Zachary T. Kowaleski, University of Notre Dame
Financial institutions’ compliance-driven investments in technology — or “RegTech” — have grown rapidly in recent years. To understand these investments, we study how certain financial institutions respond to new internal control requirements. First, we show that affected firms make significant investments in enterprise resource planning, data management and hardware. We then show that these investments allow for complementary expenditures on customer relationship management tools that rely upon information quality and availability. As a result, affected firms experience a decline in customer complaints, particularly those most easily detected by technological monitoring. Finally, we find evidence that RegTech investments increase labor market concentration. Our results illustrate how regulation can have direct and indirect effects on technology adoption, that in turn affect non-compliance functions and labor market structure.
January 28: Breaking Barriers to Change: The COVID-19 Pandemic's Impact on Attitudes toward and Willingness to Pay for Audit Innovation
Derreck Barr-Pulliam, Assistant Professor, University of Louisville
Accounting firms have begun infusing their engagements with technology that enables innovation. While accounting firms and clients report that the COVID-19 pandemic has hastened the adoption of audit innovation, it is unclear whether clients’ historical lack of willingness to pay (WTP) higher audit fees for such innovation has similarly shifted. We conduct a survey of 141 auditors and client managers examining pre- and mid-COVID attitudes toward managers’ WTP for audit innovation. We develop our predictions based on interdisciplinary crisis response and WTP research. We hypothesize and find that client managers demonstrate a greater willingness to pay for audit innovation and that auditor participants similarly expect their clients will be willing to pay more for audit innovation in the mid-COVID period. Our study introduces the concept of WTP to the U.S. audit literature and provides insights into factors that influence audit innovation adoption.
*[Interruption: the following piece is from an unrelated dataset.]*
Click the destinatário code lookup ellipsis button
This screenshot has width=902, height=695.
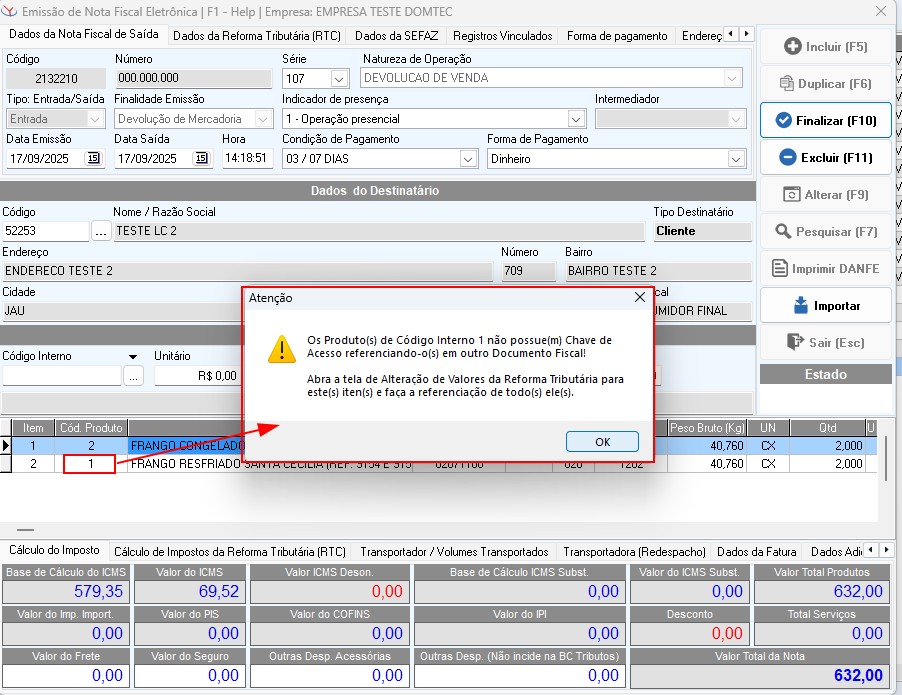(101, 231)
We offer insight into why and how the pandemic is helping accounting firms (and their clients) break through historical barriers related to audit innovation. Further, we explore and report how the pandemic has impacted individuals, organizations, interactions among professionals.
Customer Shopping Behavior and the Persistence of Revenues and Earnings
Steve Stubben, Accounting Professor and David Eccles Faculty Fellow, University of Utah
Using GPS location data from customers’ mobile devices that encompasses nearly 2.9 billion visits to over 1 million retail locations belonging to 286 U.S. companies, we develop new measures of customer shopping behavior and find these to be associated with revenue and earnings persistence. Specifically, revenues and earnings are more persistent when a firm’s customers (a) have less variable shopping patterns, (b) live closer to stores, (c) are repeat rather than one-time customers (d) shop during the week rather than on weekends, and (e) spend more time in stores.
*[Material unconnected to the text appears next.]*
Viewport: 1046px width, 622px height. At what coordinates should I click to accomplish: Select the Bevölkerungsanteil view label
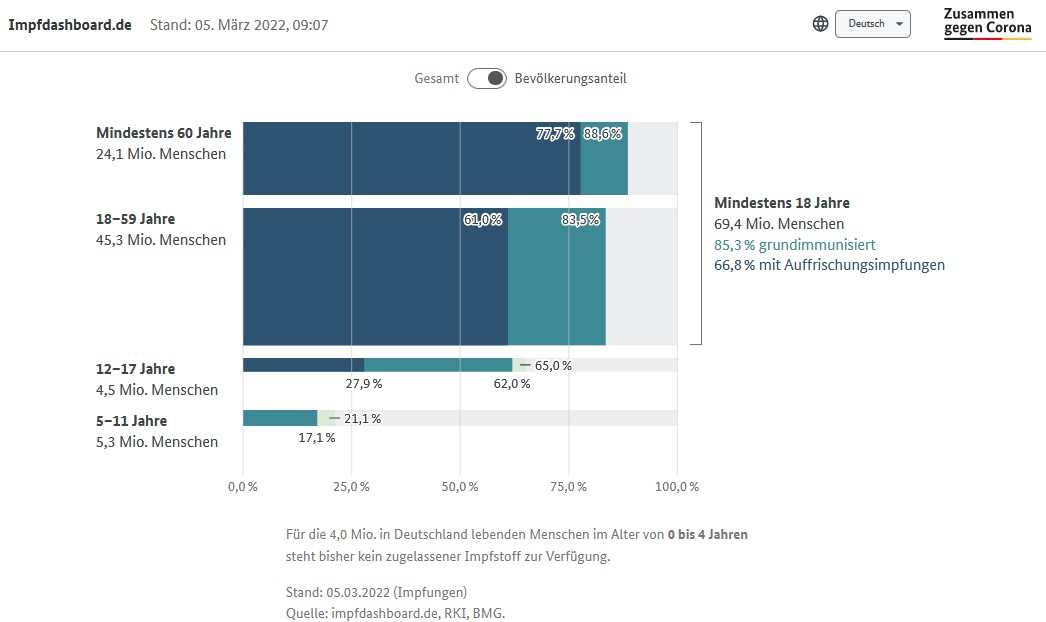point(570,78)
We use these measures to explore the implications of customer shopping behavior for managers, investors, and analysts. We find that decisions by managers align with customer shopping behavior; customer shopping behavior explains levels of capital investment and inventory. However, investors and analysts do not immediately incorporate customer shopping behavior into trading decisions and revenue forecasts, which leads to predictable stock returns and forecast errors. Our results illustrate the value of customer data for understanding the conditions under which revenues and earnings are sustainable.